By Tim Riesterer
If you’re a fan of the megahit TV show Mad Men, you’ve seen Don Draper, creative director at the Sterling Draper Cooper Pryce advertising agency, deliver some brilliant pitches for iconic American brands. And you’ve doubtless heard many a real-life marketing, advertising and sales professional wax nostalgic for the good ol’ days and equate the Mad Men ways to modern-day business life. At the risk of doing the same, I can’t help but call to your attention one of my favorite scenes, in which Don vies to win the Kodak slide projector account.
So, why does it resonate with me? On the surface, I’m nostalgic and it’s a clip of an entertaining television show with well-written dialogue featuring a product I remember. But it’s much more than that. It’s an excellent example of visual storytelling and the power of personal stories to help you connect with prospects in sales conversations.
Don manages to take one of the oldest man-made inventions — the wheel — and reinvent it as a magical carousel that brings to life all of one’s cherished memories, in gorgeous color. He then goes one step further and uses his own personal story – slides from his own family – to illustrate his point.
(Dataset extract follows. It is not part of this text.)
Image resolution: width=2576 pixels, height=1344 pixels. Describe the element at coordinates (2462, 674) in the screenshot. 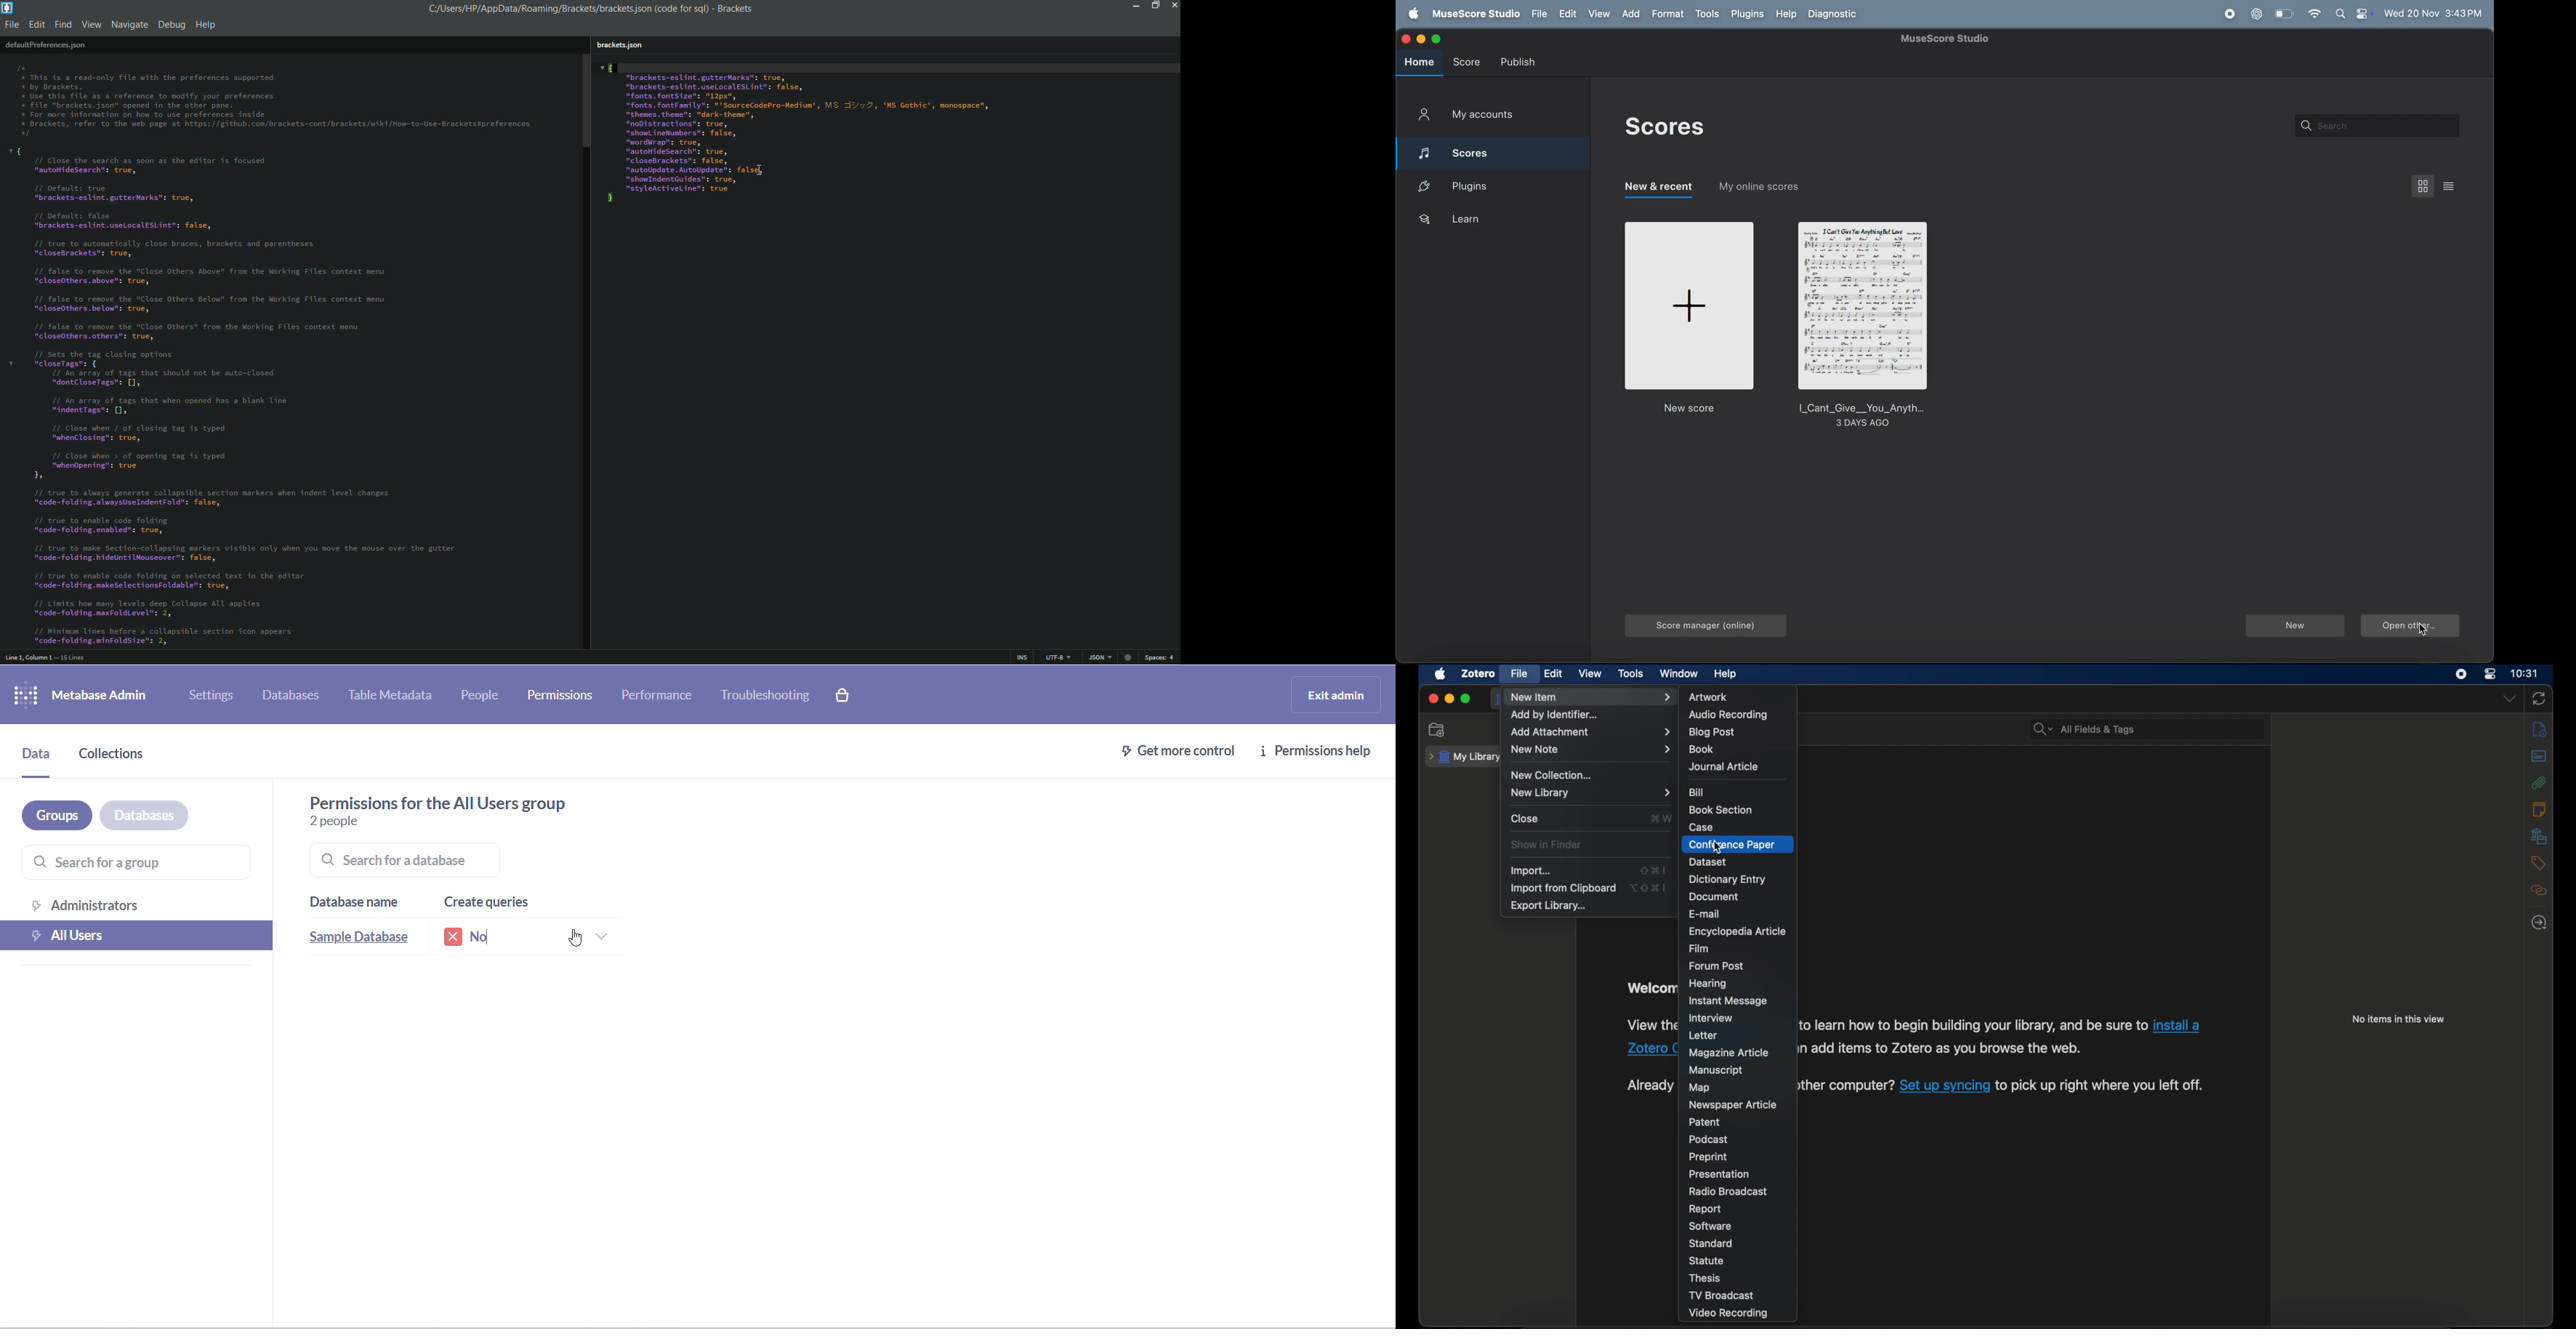

I see `screen recorder` at that location.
Don doesn’t launch into a description of features of the slide projector. He doesn’t talk about how the new design locks the slides into place, stopping them from falling out of the projector. And he doesn’t point out that once the slides are placed in the carousel, there is no need to manually reset the slide tray for each show. He doesn’t need to because those features are evident in the story.
The pitch is visual storytelling at its best. The execution looks effortless, but in reality it was carefully planned and mapped out. Just look at poor Harry Crane running from the room in tears and the stunned looks on the Kodak executives’ faces. The story is a powerful weapon.
Next time you prepare for a conversation with a prospect, channel Don Draper and consider how to use one of your personal stories to create an emotional connection. And just imagine being able to close all of your sales meetings with the confidence to say, “good luck at your next meeting.”